Da un lato abbiamo l’idraulico piú famoso di sempre che iterazione dopo iterazione, a seguito del suo passaggio al 3D, ha saputo rivoluzionare la visione di un genere (il platform ovviamente) fino a settarne i nuovi standard, mentre dall’altro una serie che oltre ad aver fatto la stessa cosa – in ambito dei GDR e dei giochi action in generale – ha da poco risollevato una parte dell’industria alla pari di quanto fatto anche da Dark Souls: uno dei videogiochi piú influenti degli ultimi anni.
Se è vero che l’opera di From Software ha infatti dato nuova linfa vitale a un periodo considerato grigio da numerosi giocatori, vuoi perché ricco di titoli estremamente pilotati e privi di guizzi in termini di mero game design, è altrettanto certo che Breath of the Wild ha conseguito la simile impresa di aver mostrato a tutti un modo originale d’intendere i mondi aperti, distaccandosi cioè dal concetto inflazionato di parco a tema ricco d’attività segnalate sulla mappa.
È per questo che nel tentativo d’additare il miglior open world disponibile sulla console ibrida di casa Nintendo opterei per il GOTY del 2017, per tutta quell’interazione con il mondo concepito da Miyamoto, per Hyrule e la sua capacità di incentivare l’esplorazione delle meccaniche che ne rendono unica la superficie.
Perché proprio l’open world di Breath of the Wild?

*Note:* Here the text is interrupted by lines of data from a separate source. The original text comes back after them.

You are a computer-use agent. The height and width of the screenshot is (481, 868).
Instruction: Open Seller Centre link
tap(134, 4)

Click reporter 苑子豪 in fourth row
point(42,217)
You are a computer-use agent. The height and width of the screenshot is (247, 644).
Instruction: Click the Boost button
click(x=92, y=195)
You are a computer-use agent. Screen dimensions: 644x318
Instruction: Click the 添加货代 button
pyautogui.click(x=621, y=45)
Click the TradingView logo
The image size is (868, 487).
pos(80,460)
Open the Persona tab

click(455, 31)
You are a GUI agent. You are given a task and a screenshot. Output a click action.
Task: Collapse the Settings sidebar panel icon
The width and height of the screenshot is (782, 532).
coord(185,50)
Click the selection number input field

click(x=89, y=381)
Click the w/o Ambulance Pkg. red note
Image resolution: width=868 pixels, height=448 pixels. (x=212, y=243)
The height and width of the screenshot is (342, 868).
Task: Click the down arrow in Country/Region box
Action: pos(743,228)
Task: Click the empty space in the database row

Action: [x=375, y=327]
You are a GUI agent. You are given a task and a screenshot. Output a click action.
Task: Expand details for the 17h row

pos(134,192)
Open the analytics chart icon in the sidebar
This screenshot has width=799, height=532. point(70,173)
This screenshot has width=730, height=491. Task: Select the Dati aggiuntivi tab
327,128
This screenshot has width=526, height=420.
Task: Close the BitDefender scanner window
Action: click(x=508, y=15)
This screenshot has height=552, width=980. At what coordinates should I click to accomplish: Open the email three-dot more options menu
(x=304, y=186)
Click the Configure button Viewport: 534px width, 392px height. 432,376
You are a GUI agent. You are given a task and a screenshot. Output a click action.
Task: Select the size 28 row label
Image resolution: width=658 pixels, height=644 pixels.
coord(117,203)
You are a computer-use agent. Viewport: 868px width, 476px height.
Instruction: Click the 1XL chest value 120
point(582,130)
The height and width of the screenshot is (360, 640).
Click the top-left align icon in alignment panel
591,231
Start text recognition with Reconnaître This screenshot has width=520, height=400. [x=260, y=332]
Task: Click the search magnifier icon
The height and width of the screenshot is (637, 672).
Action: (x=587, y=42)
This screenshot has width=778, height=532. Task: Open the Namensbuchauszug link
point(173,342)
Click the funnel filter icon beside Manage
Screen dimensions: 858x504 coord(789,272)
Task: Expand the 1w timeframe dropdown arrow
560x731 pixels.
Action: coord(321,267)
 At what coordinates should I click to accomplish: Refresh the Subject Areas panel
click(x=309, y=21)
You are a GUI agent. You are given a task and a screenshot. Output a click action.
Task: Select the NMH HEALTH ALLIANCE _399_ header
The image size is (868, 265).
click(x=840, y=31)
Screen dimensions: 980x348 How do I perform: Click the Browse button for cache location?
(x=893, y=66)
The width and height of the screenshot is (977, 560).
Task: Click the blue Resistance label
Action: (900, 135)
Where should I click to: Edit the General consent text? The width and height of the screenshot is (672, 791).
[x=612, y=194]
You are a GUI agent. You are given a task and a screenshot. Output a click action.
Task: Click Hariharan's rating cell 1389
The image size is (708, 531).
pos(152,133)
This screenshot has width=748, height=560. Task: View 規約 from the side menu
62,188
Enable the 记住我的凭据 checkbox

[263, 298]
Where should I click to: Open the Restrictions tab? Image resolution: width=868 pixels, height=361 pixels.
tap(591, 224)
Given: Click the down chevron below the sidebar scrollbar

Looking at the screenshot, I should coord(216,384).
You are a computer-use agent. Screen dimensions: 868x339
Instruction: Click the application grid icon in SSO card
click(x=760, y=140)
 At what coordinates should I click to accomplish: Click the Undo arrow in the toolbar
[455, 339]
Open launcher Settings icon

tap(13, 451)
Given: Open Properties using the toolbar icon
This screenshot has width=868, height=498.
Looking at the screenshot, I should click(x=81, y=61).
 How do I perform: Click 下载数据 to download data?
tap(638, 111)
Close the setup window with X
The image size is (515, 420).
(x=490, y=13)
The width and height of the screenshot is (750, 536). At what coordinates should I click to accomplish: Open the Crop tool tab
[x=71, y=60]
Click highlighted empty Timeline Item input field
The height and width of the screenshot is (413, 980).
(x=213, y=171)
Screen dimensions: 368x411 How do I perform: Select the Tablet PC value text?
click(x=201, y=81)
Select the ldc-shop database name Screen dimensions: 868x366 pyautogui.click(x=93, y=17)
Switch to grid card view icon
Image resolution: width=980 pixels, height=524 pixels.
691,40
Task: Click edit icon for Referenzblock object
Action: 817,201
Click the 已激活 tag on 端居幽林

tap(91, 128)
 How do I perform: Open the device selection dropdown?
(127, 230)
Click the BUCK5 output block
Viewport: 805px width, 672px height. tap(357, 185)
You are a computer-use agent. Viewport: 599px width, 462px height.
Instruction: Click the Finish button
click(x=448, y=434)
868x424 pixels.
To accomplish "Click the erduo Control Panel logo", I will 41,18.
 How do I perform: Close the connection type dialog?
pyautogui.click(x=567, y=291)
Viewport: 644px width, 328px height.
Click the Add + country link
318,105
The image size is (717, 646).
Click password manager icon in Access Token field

Sebbene Super Mario Odyssey e Xenoblade Chronicles Definitive Edition rimangano due videogiochi altrettanto memorabili, esperienze dalle mappe ad ampio respiro che in un’occasione come questa è impossibile non citare, mi rifiuto di fare un passo indietro sull’importanza che è giusto riconoscere alle opere che trovano il modo di evolvere la concezione di un dato genere.
Da Genshin Impact a Immortals Fenyx Rising – passando per quanto si è visto del preordinabile Forbidden West – il primo Zelda approdato su Switch ha giá influenzato i recenti open world e malgrado sia ancora presto per accennare a un evidente spartiacque, la probabilità che in futuro continuino a verificarsi fenomeni di questo tipo è concreta e potrà essere avvalorata dal sequel in sviluppo.
L’enorme controllo dato in mano all’utenza, la fisica di gioco e tutti i mezzi forniti per poterla assoggettare a piacimento, l’intelligenza artificiale che rende i pattern nemici variabili a seconda della situazione o ancora la sua complessità sistemica da action adventure con elementi survival: tutte cose che in un solo gioco non si erano mai viste a un livello tanto esemplare e oltretutto inserite nel rispetto di una IP dall’innegabile importanza storica.
Perfino le sue imperfezioni: per lo più magagne tecniche come i frame andati persi, il combat system basilare non privo di sbavature e quell’interfaccia utente che riflette quanto il gioco fosse stato inizialmente (ed esclusivamente) pensato per Wii U – se prese nell’insieme – appaiono trascurabili o quantomeno compensate dall’impeccabile direzione artistica e da ciò che ho già discusso.